O encontro entre os presidentes Luiz Inácio Lula da Silva e Xi Jinping, no mês passado, abriu uma fronteira importante para a ampliação do espaço ocupado pelo agronegócio brasileiro no mercado chinês. A assinatura de quatro protocolos entre o Ministério da Agricultura e Pecuária (Mapa) e a Administração Geral de Aduana da China (GACC) carimbou os passaportes de produtos como uvas frescas, gergelim, farinha, óleo e outras proteínas e gorduras derivadas de peixe para alimentação animal e sorgo.

Todos representam uma ótima notícia, mas esse último mexe com o agronegócio brasileiro de maneira bem particular. Isso porque o potencial produtivo e mercadológico do sorgo vem crescendo ano a ano e a abertura do mercado chinês deve consolidar esse grande impulso para a cadeia produtiva.

Para o presidente da Associação Brasileira dos Produtores de Milho e Sorgo (Abramilho), Paulo Bertolini, a assinatura desse protocolo foi apenas a oficialização de algo que já estava certo.

******************************

* INSTRUÇÕES DAS TAREFAS
• 1. Transcreva, do texto sobre o mercado chinês, o trecho de "O encontro entre" a "animal e sorgo.".
• 2. Estas afirmações estão de acordo com o texto sobre o mercado chinês? (a) O encontro entre Lula e Xi Jinping aconteceu no mês passado. (b) Foram assinados cinco protocolos entre o Mapa e a GACC. (c) Paulo Bertolini é o presidente da Abramilho. Responda sim ou não a cada uma, citando literalmente as palavras do texto que decidem a resposta.
• 3. Dê continuidade ao texto sobre o mercado chinês a partir da última frase.
A listagem que vem em seguida é um material à parte, sem ligação com o texto sobre o mercado chinês.

* DADOS FORNECIDOS
******************************

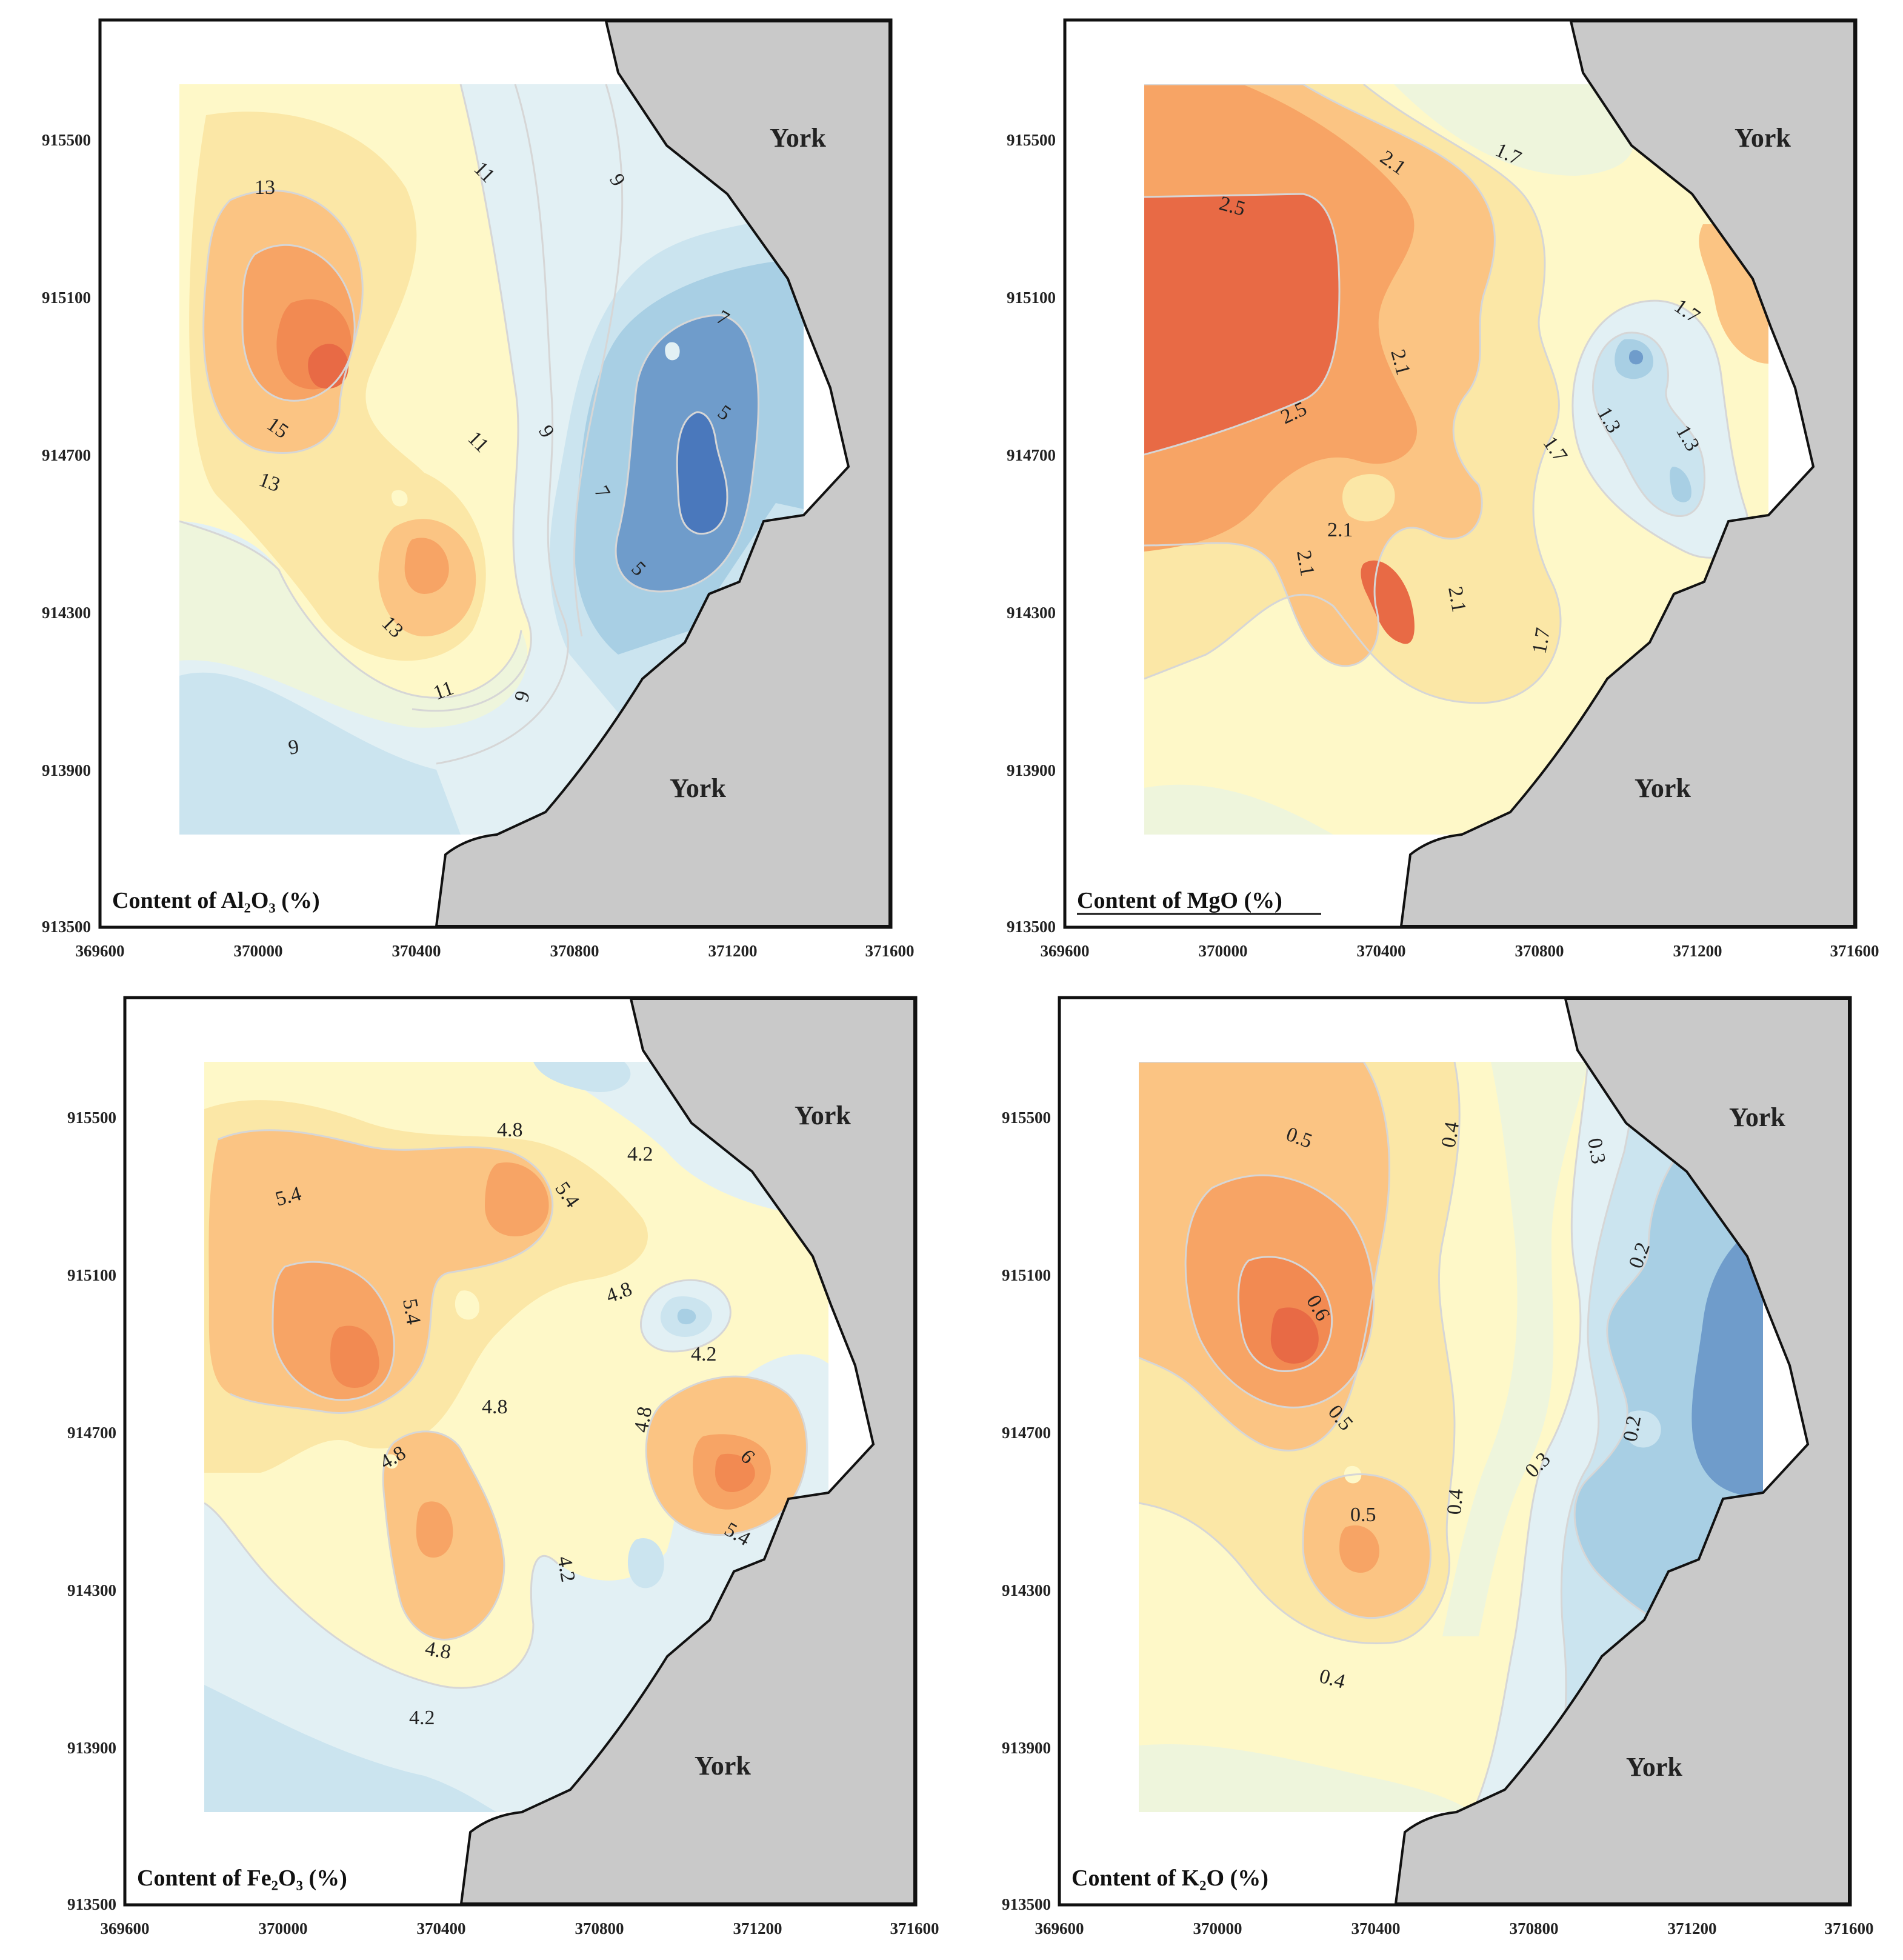 The image size is (1903, 1960). Describe the element at coordinates (412, 1312) in the screenshot. I see `contour-label: 5.4` at that location.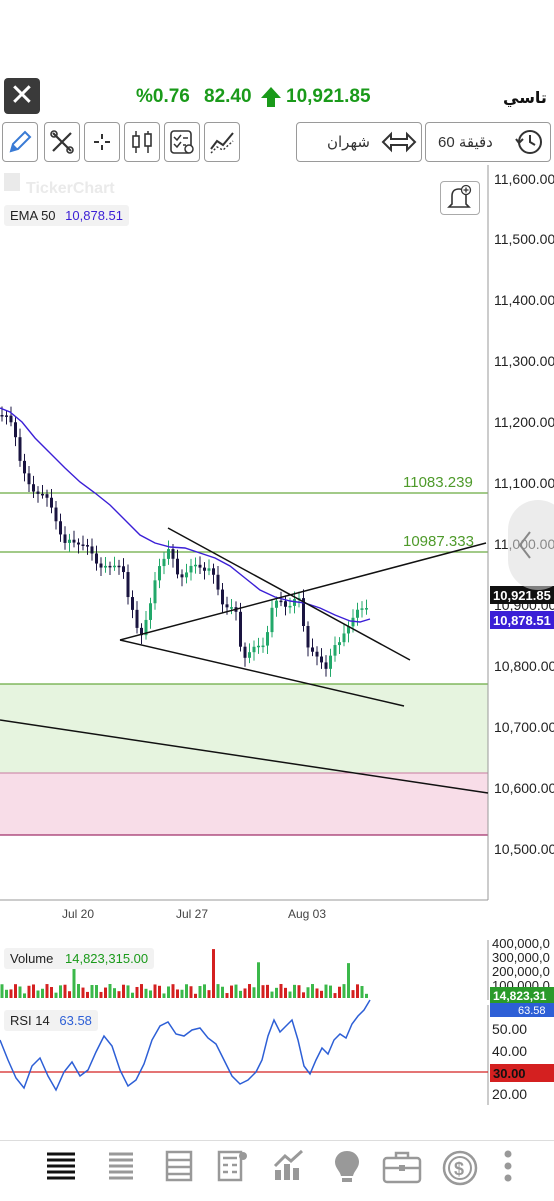 Image resolution: width=554 pixels, height=1201 pixels. I want to click on rsi-legend: RSI 14 63.58, so click(51, 1020). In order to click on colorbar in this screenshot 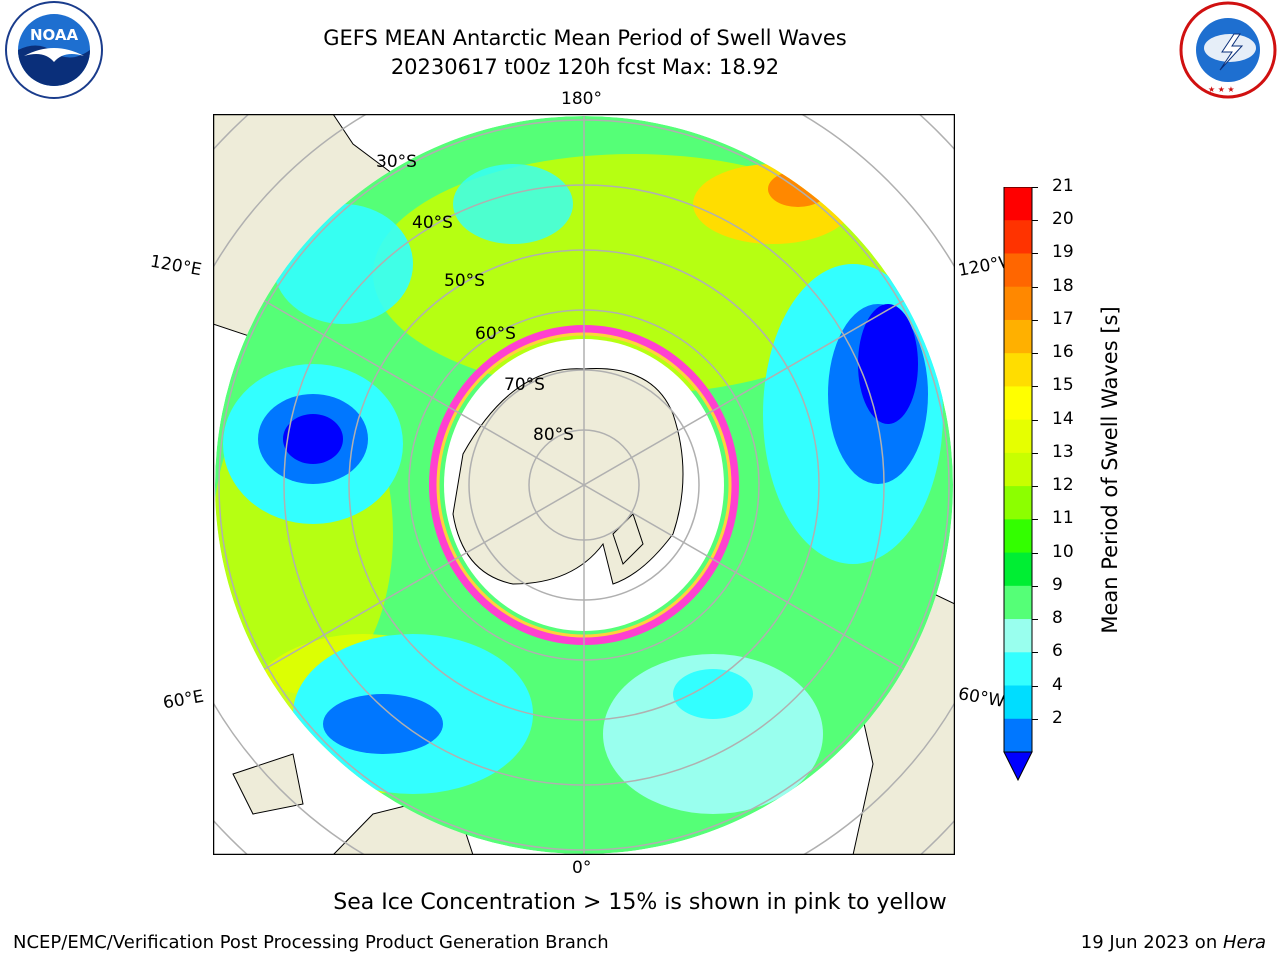, I will do `click(1020, 486)`.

******************************

* RESULTADOS DAS TAREFAS
• 1.
O encontro entre os presidentes Luiz Inácio Lula da Silva e Xi Jinping, no mês passado, abriu uma fronteira importante para a ampliação do espaço ocupado pelo agronegócio brasileiro no mercado chinês. A assinatura de quatro protocolos entre o Ministério da Agricultura e Pecuária (Mapa) e a Administração Geral de Aduana da China (GACC) carimbou os passaportes de produtos como uvas frescas, gergelim, farinha, óleo e outras proteínas e gorduras derivadas de peixe para alimentação animal e sorgo.

• 2.
(a) Sim: "no mês passado".
(b) Não: "A assinatura de quatro protocolos".
(c) Sim: "Para o presidente da Associação Brasileira dos Produtores de Milho e Sorgo (Abramilho), Paulo Bertolini".

• 3.
“Eles já sabiam que aconteceria a liberação para o sorgo brasileiro”, afirmou o dirigente, referindo-se aos chineses. Na primeira quinzena de novembro, Bertolini esteve na China, em uma missão empresarial conduzida pela Abramilho e voltou de lá com as melhores perspectivas possíveis.

“Acreditamos que nos próximos oito meses já tenhamos empresas habilitadas para a exportação do sorgo”, disse Bertolini.

Ainda há uma série de exigências a serem cumpridas até que o sorgo brasileiro de fato entre no território chinês. De acordo com o pesquisador da Embrapa Milho e Sorgo, Frederico Botelho, a maior parte está relacionada a questões fitossanitárias, principalmente sobre pragas quarentenárias, como fungos, bactérias e plantas daninhas.

“Caso seja encontrado qualquer problema em um único grão, a negociação toda é barrada e o carregamento completo tem de voltar à origem”, afirmou.

As dimensões dos negócios envolvendo o sorgo no mercado chinês, e as consequentes oportunidades, justificam o período e os esforços para tal adequação.

“A China importa quase 90% da produção mundial. Na safra 2023/2024, foram 8,3 milhões de toneladas, a maior parte produzida nos Estados Unidos”, disse Botelho. “Também são importantes fornecedores para os chineses Austrália e Argentina.”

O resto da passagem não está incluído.